◆ **Requirement**:
Copy the rows below word for word, keeping every line as it appears.

Text and item location entries
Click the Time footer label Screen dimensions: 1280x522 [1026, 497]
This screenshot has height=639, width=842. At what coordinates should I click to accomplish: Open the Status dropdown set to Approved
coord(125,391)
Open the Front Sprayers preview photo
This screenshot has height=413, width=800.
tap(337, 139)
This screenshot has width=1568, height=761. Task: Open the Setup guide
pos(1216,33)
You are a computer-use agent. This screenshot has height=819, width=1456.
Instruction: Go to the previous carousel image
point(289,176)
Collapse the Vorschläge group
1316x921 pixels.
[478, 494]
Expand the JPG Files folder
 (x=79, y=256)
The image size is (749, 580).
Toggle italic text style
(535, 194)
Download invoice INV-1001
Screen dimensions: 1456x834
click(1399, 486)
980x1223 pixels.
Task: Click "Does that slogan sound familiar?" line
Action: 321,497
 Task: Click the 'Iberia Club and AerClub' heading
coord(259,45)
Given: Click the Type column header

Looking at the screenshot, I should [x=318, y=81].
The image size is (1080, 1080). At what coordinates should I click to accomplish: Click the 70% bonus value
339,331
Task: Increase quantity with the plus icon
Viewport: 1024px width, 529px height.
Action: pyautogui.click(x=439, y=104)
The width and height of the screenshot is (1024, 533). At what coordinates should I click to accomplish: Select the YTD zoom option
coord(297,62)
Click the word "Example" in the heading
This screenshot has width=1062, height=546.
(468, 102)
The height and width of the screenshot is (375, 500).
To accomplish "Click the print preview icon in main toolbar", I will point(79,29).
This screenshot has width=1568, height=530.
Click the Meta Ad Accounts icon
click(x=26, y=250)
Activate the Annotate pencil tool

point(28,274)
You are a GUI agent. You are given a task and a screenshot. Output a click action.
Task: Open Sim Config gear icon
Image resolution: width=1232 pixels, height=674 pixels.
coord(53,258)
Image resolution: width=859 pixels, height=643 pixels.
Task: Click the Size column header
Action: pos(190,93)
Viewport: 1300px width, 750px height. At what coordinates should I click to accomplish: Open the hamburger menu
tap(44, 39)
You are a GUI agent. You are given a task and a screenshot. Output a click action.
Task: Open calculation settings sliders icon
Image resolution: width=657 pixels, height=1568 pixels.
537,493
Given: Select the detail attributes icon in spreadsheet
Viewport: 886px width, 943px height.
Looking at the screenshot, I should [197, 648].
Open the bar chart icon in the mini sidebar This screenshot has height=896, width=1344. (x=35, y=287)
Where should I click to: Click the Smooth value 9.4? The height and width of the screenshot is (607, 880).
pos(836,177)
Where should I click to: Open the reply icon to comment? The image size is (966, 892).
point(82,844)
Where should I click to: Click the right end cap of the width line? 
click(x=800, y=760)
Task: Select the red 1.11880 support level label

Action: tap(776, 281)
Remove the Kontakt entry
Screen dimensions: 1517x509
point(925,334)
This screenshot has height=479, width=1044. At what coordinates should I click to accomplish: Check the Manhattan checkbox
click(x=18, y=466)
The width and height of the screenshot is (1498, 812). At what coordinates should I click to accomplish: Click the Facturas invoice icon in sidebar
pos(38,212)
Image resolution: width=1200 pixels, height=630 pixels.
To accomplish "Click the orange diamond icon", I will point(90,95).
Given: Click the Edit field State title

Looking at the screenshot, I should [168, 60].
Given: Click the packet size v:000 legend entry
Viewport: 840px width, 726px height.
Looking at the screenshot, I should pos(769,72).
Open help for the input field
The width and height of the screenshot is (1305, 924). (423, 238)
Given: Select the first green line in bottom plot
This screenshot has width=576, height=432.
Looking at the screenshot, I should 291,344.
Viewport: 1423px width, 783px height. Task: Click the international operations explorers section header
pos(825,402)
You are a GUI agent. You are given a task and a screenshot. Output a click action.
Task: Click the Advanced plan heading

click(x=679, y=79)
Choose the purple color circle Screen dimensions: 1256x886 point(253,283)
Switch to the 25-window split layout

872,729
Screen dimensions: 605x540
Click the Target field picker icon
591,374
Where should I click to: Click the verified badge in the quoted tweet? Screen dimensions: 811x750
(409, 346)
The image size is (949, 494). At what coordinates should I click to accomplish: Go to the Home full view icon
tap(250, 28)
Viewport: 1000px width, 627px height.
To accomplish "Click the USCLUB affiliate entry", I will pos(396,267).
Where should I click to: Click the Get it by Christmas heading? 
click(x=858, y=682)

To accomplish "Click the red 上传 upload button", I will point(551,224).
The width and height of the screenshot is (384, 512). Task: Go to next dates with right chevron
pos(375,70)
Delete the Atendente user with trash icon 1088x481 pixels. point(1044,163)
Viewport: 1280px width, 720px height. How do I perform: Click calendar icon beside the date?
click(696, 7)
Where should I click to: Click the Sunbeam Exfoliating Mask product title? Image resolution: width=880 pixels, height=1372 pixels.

◆ **Exercise response**:
Click the Time footer label Screen dimensions: 1280x522 [1026, 497]
This screenshot has height=639, width=842. At what coordinates should I click to accomplish: Open the Status dropdown set to Approved
coord(125,391)
Open the Front Sprayers preview photo
This screenshot has height=413, width=800.
tap(337, 139)
This screenshot has width=1568, height=761. Task: Open the Setup guide
pos(1216,33)
You are a computer-use agent. This screenshot has height=819, width=1456.
Instruction: Go to the previous carousel image
point(289,176)
Collapse the Vorschläge group
1316x921 pixels.
[478, 494]
Expand the JPG Files folder
 (x=79, y=256)
The image size is (749, 580).
Toggle italic text style
(535, 194)
Download invoice INV-1001
Screen dimensions: 1456x834
click(1399, 486)
980x1223 pixels.
Task: Click "Does that slogan sound familiar?" line
Action: 321,497
 Task: Click the 'Iberia Club and AerClub' heading
coord(259,45)
Given: Click the Type column header

Looking at the screenshot, I should [x=318, y=81].
The image size is (1080, 1080). At what coordinates should I click to accomplish: Click the 70% bonus value
339,331
Task: Increase quantity with the plus icon
Viewport: 1024px width, 529px height.
Action: pyautogui.click(x=439, y=104)
The width and height of the screenshot is (1024, 533). At what coordinates should I click to accomplish: Select the YTD zoom option
coord(297,62)
Click the word "Example" in the heading
This screenshot has width=1062, height=546.
(468, 102)
The height and width of the screenshot is (375, 500).
To accomplish "Click the print preview icon in main toolbar", I will point(79,29).
This screenshot has width=1568, height=530.
Click the Meta Ad Accounts icon
click(x=26, y=250)
Activate the Annotate pencil tool

point(28,274)
You are a GUI agent. You are given a task and a screenshot. Output a click action.
Task: Open Sim Config gear icon
Image resolution: width=1232 pixels, height=674 pixels.
coord(53,258)
Image resolution: width=859 pixels, height=643 pixels.
Task: Click the Size column header
Action: pos(190,93)
Viewport: 1300px width, 750px height. At what coordinates should I click to accomplish: Open the hamburger menu
tap(44, 39)
You are a GUI agent. You are given a task and a screenshot. Output a click action.
Task: Open calculation settings sliders icon
Image resolution: width=657 pixels, height=1568 pixels.
537,493
Given: Select the detail attributes icon in spreadsheet
Viewport: 886px width, 943px height.
Looking at the screenshot, I should [197, 648].
Open the bar chart icon in the mini sidebar This screenshot has height=896, width=1344. (x=35, y=287)
Where should I click to: Click the Smooth value 9.4? The height and width of the screenshot is (607, 880).
pos(836,177)
Where should I click to: Open the reply icon to comment? The image size is (966, 892).
point(82,844)
Where should I click to: Click the right end cap of the width line? 
click(x=800, y=760)
Task: Select the red 1.11880 support level label

Action: tap(776, 281)
Remove the Kontakt entry
Screen dimensions: 1517x509
point(925,334)
This screenshot has height=479, width=1044. At what coordinates should I click to accomplish: Check the Manhattan checkbox
click(x=18, y=466)
The width and height of the screenshot is (1498, 812). At what coordinates should I click to accomplish: Click the Facturas invoice icon in sidebar
pos(38,212)
Image resolution: width=1200 pixels, height=630 pixels.
To accomplish "Click the orange diamond icon", I will point(90,95).
Given: Click the Edit field State title

Looking at the screenshot, I should [168, 60].
Given: Click the packet size v:000 legend entry
Viewport: 840px width, 726px height.
Looking at the screenshot, I should pos(769,72).
Open help for the input field
The width and height of the screenshot is (1305, 924). (423, 238)
Given: Select the first green line in bottom plot
This screenshot has width=576, height=432.
Looking at the screenshot, I should 291,344.
Viewport: 1423px width, 783px height. Task: Click the international operations explorers section header
pos(825,402)
You are a GUI agent. You are given a task and a screenshot. Output a click action.
Task: Click the Advanced plan heading

click(x=679, y=79)
Choose the purple color circle Screen dimensions: 1256x886 point(253,283)
Switch to the 25-window split layout

872,729
Screen dimensions: 605x540
Click the Target field picker icon
591,374
Where should I click to: Click the verified badge in the quoted tweet? Screen dimensions: 811x750
(409, 346)
The image size is (949, 494). At what coordinates should I click to accomplish: Go to the Home full view icon
tap(250, 28)
Viewport: 1000px width, 627px height.
To accomplish "Click the USCLUB affiliate entry", I will pos(396,267).
Where should I click to: Click the Get it by Christmas heading? 
click(x=858, y=682)

To accomplish "Click the red 上传 upload button", I will point(551,224).
The width and height of the screenshot is (384, 512). Task: Go to next dates with right chevron
pos(375,70)
Delete the Atendente user with trash icon 1088x481 pixels. point(1044,163)
Viewport: 1280px width, 720px height. How do I perform: Click calendar icon beside the date?
click(696, 7)
Where should I click to: Click the Sunbeam Exfoliating Mask product title? Image resolution: width=880 pixels, height=1372 pixels.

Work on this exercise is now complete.